原子力発電所の平成18年度保守運営計画について

 当社は、原子力発電所における平成18年度の保守運営計画を、以下のとおり策定いたしましたのでお知らせします。なお、本計画については、安全協定等に基づき福井県、立地町等に報告を行っております。

1.運転計画の概要

 (1)定期検査計画について 【資料−1,3参照】
 当社原子力発電所11プラントのうち、高浜発電所4号機および大飯発電所4号機を除くプラントにおいて定期検査を計画しており、検査の所要日数(発電停止期間)の平均は約3ヶ月で計画しています。
 平成18年度の定期検査工程については、協力会社とのコミュニケーションを図りながら、定期検査中の労働安全・作業品質の向上のための改善策を採用するなど、「安全最優先」の考え方に基づき策定しています。また、長期工事計画の見直しにより、信頼性向上対策工事や予防保全対策の特別工事を積極的に実施します。

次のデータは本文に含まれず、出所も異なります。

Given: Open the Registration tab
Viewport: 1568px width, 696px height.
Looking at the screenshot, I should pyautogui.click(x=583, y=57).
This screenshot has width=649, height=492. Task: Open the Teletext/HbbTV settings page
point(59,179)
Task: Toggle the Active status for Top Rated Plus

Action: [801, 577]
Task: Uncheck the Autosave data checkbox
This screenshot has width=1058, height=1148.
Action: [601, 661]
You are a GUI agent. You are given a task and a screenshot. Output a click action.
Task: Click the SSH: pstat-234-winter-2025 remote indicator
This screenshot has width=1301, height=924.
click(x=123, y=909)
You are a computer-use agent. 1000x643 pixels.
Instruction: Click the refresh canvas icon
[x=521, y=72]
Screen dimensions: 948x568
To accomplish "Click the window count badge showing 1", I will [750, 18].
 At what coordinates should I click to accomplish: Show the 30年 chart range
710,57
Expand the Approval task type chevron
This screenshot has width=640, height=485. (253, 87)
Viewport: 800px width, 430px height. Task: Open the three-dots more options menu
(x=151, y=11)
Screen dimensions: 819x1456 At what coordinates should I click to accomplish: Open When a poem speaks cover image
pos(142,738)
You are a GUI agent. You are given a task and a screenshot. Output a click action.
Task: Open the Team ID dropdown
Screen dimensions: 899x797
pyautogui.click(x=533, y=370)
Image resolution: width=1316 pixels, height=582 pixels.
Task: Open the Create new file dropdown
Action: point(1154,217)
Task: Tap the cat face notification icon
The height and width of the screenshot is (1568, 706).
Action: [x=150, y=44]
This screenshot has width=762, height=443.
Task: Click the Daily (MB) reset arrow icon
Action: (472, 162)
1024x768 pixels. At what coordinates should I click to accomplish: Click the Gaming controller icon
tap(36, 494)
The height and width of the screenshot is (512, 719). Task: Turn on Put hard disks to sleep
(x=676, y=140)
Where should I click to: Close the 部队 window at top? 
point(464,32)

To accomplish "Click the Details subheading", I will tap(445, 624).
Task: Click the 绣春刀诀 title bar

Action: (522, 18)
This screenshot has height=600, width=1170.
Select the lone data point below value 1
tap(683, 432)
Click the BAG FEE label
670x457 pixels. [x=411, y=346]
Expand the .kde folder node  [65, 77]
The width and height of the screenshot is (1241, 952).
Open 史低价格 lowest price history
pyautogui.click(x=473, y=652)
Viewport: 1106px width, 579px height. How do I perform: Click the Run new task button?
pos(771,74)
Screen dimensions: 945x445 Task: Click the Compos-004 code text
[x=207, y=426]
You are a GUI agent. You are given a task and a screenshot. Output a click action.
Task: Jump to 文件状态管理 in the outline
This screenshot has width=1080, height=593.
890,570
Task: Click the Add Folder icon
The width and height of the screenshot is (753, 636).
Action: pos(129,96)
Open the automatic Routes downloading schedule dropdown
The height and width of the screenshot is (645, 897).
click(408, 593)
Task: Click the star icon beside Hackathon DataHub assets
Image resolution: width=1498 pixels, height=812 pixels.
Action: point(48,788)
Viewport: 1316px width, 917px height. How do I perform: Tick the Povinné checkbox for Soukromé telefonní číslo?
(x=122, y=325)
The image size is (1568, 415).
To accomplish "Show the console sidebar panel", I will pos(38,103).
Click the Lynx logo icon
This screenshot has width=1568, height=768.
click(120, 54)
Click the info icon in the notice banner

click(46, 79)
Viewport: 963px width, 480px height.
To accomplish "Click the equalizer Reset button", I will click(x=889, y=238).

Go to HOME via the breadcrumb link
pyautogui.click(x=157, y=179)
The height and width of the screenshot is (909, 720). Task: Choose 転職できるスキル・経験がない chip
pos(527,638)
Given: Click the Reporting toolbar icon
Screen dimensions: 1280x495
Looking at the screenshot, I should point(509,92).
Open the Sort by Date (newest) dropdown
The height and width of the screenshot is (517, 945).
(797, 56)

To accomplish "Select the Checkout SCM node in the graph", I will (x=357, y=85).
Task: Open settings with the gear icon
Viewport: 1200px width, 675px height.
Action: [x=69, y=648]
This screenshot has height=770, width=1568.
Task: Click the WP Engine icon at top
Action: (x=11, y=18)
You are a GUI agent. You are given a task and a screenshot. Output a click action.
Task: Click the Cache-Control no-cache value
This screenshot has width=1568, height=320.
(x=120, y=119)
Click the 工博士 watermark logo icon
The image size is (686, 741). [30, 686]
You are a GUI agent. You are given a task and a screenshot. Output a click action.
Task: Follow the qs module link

*: 平成16年8月に発生した2次系配管破損事故により停止中の美浜発電所3号機は、平成18年度運転計画が未定のため除外しています。

 (2)発電計画について 【資料−1参照】
 平成18年度の発電計画の特徴として、これまでの計画では夏場の供給力確保の観点から、原子力の定期検査時期を夏期ピーク(7月下旬〜8月下旬)から極力回避することで全社の供給バランスを調整していましたが、今年度からは、メーカおよび協力会社とのコミュニケーションにて要望があった「作業の平準化」を図る観点から、夏期ピーク時にも定期検査を計画しています。
 上記を踏まえ、定期検査計画で発電所を運転すると、当社原子力発電所の総発電電力量は約627億kWh(時間稼働率※1:約74.2%、設備利用率※2:約73.3%)となる見込みであり、当社電力供給エリアの5割近くを原子力発電から供給することになります。
 なお、起動時期が未定である美浜発電所3号機については、発電電力量を0として算出しています。

※1時間稼働率: 1年間の暦日時間数(365日×24時間)に対し、実際に発電した時間数の割合。
※2設備利用率: 定格電気出力で1年間運転した場合の発電電力量に対し、実際に発電した電力 量の割合。定格熱出力一定運転による発電電力量増加分(11プラントで1.7% 増加)を含む値。

 (3)定期検査における燃料取替計画について 【資料−2参照】
 起動時期が未定である美浜発電所3号機を除く、各プラントの定期検査において、装荷されている燃料の一部を新燃料に取り替えます。
 このうち、大飯発電所1号機〜3号機においては、取り替える新燃料に高燃焼度(55,000MWd/t)燃料を含めることを計画しています。

 

2.原子炉設置変更許可申請計画の概要
 

 (1)高浜発電所 高燃焼度燃料の導入他 【図1参照】
 使用済燃料の発生量低減を目的とした高燃焼度(55,000MWd/t)燃料の導入については、高浜発電所1、2号機において原子炉設置変更許可申請を行うことを計画しています。
 また、同申請に合わせて高浜発電所3、4号機の使用済燃料貯蔵設備における貯 蔵対象燃料の中に、高浜発電所1、2号機において使用済みとなった高燃焼度(55,000MWd/t)燃料を含めるように記載の変更を行う予定です。

 (2)大飯発電所 液体廃棄物処理設備の改造  
 設備の信頼性向上を目的とした液体廃棄物処理設備改造工事として、大飯発電所において下記工事の原子炉設置変更許可申請を行うことを計画しています。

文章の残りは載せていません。